Niezłomna Linette w singlu
Turniej WTA 250 w Eastbourne to kolejna okazja dla Magdy Linette, by pokazać swoje umiejętności na międzynarodowej arenie. Tym razem polska tenisistka błyszczy w rywalizacji singlowej, gdzie już na wstępie zaliczyła imponujący marsz przez kwalifikacje. Linette, która zajmuje 46. miejsce w światowym rankingu WTA, pokazała klasę, wygrywając z Yafan Wang 6:3, 6:3, a następnie z Ranah Akua Stoiber 6:3, 4:6, 6:2. Jej determinacja i umiejętności zostały dodatkowo potwierdzone w pierwszej rundzie głównej drabinki, gdzie pokonała Rosjankę Anastazję Pawluczenkową, notowaną na 25. miejscu rankingu, po zaciętym meczu trwającym ponad dwie godziny.
Rozczarowanie w deblu
Wspólna gra Magdy Linette i Marie Bouzkovej w turnieju deblowym WTA 250 w Eastbourne niestety nie przyniosła oczekiwanych rezultatów. Polsko-czeski duet stanął w szranki z wymagającą hiszpańsko-japońską parą Cristina Bucsa/Makoto Ninomiya, z którą nie udało się wygrać ani jednego seta.
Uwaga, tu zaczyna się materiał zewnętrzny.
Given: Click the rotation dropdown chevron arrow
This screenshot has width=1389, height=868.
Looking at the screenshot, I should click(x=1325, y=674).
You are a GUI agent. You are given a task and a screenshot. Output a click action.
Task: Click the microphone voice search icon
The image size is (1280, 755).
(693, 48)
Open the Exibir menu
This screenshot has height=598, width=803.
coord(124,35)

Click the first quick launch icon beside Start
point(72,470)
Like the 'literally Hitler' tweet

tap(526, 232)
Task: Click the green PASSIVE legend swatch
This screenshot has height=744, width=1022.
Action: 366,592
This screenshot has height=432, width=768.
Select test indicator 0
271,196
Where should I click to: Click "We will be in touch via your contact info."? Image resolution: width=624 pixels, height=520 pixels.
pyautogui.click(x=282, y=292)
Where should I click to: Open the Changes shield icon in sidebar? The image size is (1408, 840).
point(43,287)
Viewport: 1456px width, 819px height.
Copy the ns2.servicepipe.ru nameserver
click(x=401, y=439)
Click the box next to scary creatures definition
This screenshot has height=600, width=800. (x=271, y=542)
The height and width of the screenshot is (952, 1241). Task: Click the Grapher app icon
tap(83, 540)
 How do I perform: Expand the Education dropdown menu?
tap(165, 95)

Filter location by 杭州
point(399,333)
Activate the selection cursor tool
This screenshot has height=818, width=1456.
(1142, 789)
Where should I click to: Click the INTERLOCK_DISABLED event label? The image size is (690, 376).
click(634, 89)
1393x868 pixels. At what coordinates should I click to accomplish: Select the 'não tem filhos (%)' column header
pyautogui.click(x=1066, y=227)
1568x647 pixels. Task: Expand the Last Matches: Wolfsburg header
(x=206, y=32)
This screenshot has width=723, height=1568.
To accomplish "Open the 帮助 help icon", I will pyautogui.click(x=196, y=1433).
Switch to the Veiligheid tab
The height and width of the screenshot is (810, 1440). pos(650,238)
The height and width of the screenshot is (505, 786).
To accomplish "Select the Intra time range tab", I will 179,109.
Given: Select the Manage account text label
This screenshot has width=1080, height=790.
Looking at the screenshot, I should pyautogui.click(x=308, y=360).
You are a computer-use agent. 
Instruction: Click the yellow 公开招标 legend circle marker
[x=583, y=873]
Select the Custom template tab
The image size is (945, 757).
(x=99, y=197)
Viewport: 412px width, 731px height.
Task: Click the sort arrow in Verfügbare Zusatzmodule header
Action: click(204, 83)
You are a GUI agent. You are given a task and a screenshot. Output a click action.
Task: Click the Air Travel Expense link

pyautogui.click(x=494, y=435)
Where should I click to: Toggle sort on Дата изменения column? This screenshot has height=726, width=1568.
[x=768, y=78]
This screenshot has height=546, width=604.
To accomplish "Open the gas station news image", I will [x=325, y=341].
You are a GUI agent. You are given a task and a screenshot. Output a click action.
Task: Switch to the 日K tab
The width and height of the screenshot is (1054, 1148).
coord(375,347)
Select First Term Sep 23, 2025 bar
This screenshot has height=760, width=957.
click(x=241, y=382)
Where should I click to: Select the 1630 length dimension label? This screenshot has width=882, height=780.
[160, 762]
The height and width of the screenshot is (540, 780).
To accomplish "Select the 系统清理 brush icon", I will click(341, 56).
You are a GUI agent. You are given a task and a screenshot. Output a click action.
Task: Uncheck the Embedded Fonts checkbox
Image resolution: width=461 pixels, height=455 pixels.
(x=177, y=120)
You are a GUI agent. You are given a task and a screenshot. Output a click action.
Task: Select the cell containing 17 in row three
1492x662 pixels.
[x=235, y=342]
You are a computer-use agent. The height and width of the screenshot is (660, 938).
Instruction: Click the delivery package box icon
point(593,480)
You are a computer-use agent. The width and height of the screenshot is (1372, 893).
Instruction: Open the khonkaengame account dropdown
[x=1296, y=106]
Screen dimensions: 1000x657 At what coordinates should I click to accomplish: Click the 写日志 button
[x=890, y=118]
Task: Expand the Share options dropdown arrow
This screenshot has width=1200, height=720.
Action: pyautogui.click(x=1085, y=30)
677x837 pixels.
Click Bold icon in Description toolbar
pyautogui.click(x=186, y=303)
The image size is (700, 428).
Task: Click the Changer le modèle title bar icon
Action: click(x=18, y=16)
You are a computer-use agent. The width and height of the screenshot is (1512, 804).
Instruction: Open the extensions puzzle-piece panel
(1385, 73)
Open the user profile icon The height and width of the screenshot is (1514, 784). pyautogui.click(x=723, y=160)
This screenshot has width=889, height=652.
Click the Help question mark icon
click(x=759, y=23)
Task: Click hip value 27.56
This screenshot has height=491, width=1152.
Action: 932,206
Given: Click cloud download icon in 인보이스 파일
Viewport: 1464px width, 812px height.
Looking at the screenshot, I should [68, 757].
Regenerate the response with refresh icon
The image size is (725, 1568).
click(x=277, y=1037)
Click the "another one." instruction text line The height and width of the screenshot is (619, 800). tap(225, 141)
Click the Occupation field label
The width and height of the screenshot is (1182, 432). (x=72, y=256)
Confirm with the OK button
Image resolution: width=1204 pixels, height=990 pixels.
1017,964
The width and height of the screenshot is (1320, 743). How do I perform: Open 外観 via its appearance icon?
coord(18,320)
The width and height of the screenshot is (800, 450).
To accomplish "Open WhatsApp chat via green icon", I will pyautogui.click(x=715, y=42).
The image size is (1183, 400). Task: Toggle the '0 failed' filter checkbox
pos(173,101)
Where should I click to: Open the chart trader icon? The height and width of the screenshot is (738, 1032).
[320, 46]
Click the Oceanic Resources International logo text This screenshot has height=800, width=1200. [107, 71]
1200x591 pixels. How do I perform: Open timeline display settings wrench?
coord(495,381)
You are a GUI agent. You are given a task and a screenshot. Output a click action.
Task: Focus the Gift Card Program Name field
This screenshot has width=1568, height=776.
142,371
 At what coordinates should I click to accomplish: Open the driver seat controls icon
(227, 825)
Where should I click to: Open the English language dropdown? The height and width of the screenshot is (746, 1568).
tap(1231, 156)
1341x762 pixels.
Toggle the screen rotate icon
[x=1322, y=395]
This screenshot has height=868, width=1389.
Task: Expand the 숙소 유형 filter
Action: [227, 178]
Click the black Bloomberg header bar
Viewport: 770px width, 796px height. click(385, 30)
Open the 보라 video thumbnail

Mecz zakończył się porażką Linette i Bouzkovej 4:6, 4:6, co oznacza ich zakończenie udziału w rozgrywkach deblowych na tym turnieju.
Pierwszy set pokazał, że rywalki były bardzo dobrze przygotowane do tego spotkania, dokonując dwóch przełamań. Linette i Bouzkova, pomimo ambitnej walki, nie zdołały odwrócić losów meczu na swoją korzyść. W drugim secie historia niestety się powtórzyła. Polsko-czeska para straciły szansę przy stanie 4:4, tracąc podanie.
Oczekiwanie na singlową rehabilitację
Mimo rozczarowania w rozgrywkach deblowych, Magda Linette wciąż ma szansę na sukces w Eastbourne, tym razem w rywalizacji singlowej. Jej dotychczasowe występy pokazują, że dobrze czuje się na tej nawierzchni i może jeszcze mocno namieszać w dalszej części turnieju. Wszyscy kibice z niecierpliwością czekają na jej kolejne mecze, licząc na to, że Linette pokaże swoją najlepszą grę i awansuje do ćwierćfinału.